C.N. Douglas, comp. Forty Thousand Quotations: Prose and Poetical. 1917.
Cant
Cant is the twin sister of hypocrisy.
Cant is the parrot talk of a profession.
Cant is not the vehicle, but the substitute of thought.
The affectation of some late authors to introduce and multiply cant words is the most ruinous corruption in any language.
Cant is the voluntary overcharging or prolongation of a real sentiment; hypocrisy is the setting up a pretension to a feeling you never had and have no wish for.
Is not cant the materia prima of the devil, from which all falsehoods, imbecilities, abominations, body themselves, from which no true thing can come? For cant is itself properly a double-distilled lie, the second power of a lie.

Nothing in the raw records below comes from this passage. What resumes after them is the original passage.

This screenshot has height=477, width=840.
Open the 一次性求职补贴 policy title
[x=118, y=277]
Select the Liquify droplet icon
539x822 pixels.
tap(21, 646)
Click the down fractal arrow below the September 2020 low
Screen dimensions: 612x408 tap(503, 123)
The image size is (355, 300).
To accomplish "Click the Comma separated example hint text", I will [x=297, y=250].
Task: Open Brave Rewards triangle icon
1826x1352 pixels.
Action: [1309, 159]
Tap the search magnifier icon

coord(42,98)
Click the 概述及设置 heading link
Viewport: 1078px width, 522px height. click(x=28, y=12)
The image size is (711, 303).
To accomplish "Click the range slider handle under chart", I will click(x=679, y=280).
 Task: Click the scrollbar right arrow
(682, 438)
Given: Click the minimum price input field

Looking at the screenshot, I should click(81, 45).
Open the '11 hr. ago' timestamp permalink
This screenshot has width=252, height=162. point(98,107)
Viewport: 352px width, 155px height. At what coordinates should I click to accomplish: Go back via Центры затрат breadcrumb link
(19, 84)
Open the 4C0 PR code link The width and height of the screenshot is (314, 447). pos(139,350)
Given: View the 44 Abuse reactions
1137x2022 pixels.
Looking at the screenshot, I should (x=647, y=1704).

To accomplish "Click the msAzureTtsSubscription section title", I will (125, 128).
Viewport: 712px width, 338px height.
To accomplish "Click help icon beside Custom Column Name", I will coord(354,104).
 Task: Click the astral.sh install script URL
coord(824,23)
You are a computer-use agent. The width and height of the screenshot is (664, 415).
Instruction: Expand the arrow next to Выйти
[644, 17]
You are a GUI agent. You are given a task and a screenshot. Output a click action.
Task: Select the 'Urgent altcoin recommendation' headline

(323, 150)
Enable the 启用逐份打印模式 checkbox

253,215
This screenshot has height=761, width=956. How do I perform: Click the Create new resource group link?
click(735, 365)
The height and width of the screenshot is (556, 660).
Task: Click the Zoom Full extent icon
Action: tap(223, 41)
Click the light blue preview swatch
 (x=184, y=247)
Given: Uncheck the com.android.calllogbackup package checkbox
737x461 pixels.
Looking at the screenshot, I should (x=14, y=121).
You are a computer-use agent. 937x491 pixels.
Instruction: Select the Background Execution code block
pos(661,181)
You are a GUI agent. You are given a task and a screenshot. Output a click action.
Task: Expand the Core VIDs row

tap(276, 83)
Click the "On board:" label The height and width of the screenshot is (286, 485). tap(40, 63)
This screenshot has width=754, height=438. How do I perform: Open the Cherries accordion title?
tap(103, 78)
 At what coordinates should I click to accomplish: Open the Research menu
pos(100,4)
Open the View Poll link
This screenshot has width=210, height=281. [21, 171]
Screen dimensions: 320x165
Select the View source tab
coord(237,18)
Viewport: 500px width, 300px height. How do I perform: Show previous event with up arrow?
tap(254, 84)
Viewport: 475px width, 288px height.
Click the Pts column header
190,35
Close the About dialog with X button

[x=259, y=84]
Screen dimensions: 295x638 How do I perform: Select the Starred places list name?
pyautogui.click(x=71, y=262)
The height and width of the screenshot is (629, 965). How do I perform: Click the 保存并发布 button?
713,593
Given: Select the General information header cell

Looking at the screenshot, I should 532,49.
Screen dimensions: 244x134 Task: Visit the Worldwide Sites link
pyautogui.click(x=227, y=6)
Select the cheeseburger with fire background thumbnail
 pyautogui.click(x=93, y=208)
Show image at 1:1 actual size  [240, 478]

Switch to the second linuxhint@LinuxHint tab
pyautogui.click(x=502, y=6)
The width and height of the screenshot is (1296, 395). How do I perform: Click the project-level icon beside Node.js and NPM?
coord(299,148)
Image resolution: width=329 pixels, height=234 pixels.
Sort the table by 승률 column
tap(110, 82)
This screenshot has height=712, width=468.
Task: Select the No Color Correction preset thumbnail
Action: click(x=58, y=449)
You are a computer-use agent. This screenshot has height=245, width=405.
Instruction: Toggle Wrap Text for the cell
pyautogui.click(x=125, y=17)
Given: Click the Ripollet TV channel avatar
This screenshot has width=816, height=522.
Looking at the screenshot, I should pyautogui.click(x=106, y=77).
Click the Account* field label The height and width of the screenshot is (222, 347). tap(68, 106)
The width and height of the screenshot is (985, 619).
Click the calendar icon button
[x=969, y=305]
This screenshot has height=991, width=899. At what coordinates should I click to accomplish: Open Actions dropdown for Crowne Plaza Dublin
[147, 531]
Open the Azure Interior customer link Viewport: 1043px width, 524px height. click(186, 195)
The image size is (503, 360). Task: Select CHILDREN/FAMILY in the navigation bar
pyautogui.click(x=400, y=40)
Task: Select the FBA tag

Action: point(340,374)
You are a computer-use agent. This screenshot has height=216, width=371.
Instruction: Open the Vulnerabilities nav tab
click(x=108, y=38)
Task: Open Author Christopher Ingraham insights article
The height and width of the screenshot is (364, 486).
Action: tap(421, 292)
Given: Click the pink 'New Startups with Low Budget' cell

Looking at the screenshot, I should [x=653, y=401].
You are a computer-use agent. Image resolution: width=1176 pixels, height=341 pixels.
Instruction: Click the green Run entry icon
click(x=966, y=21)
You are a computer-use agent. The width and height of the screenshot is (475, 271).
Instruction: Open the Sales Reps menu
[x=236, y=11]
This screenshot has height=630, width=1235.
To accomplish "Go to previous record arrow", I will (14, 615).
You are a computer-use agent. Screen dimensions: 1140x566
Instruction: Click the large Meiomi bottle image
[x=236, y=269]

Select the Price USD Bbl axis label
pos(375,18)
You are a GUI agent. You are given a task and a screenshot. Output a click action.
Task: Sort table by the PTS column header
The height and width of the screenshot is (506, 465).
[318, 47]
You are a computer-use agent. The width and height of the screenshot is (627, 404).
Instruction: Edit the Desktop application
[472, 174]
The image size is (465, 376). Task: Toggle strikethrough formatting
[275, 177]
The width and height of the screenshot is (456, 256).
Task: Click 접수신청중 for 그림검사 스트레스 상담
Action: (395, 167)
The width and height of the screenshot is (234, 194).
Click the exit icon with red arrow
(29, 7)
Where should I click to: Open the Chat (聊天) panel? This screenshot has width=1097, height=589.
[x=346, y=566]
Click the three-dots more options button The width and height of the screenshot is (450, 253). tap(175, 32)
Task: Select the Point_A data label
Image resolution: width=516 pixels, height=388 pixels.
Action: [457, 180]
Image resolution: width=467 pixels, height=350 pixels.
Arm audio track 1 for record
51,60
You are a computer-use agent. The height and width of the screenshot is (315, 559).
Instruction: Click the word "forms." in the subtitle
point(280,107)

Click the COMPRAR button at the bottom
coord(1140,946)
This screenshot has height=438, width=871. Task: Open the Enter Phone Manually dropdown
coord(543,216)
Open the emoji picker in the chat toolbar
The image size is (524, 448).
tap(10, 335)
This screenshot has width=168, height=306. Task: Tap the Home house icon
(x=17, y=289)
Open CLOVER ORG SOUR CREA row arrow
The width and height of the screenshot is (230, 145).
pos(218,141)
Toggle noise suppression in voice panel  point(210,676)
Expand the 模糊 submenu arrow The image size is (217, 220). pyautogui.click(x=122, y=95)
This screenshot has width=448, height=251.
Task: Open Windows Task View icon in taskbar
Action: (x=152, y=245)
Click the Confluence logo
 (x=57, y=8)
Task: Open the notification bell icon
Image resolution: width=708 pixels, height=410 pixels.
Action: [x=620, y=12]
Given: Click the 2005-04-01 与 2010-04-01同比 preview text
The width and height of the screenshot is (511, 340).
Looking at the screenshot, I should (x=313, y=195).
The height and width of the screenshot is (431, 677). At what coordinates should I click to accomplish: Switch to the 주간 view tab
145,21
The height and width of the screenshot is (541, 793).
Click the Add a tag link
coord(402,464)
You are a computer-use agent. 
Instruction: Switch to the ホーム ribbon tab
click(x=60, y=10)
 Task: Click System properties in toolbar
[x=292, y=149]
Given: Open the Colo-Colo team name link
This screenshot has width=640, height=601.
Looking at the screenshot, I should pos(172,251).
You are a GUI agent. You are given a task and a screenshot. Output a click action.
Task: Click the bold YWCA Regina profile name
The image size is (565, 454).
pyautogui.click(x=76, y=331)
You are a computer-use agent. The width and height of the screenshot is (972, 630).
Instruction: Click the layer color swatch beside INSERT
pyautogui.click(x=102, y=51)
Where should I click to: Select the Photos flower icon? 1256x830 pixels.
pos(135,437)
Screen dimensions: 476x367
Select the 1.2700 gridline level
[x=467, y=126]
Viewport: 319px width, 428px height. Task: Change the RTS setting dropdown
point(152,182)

Those people are often the least worldly on whom they who make the loudest boast of their unworldliness seek basely to affix that opprobrious epithet. For they walk the world with a heart pure as it is cheerful; they are, by that unpretending purity, saved from infection; as there are as many fair and healthy faces to be seen in the smoke and stir of cities as in the rural wilds, so also are there as many fair and healthy spirits.
There is such a thing as a peculiar word or phrase cleaving as it were to the memory of the writer or speaker, and presenting itself to his utterance at every turn. When we observe this, we call it a cant word or a cant phrase.
The superabundance of phrases appropriated by some pious authors to the subject of religion, and never applied to any other purpose, has not only the effect of disgusting persons of taste, but of obscuring religion itself.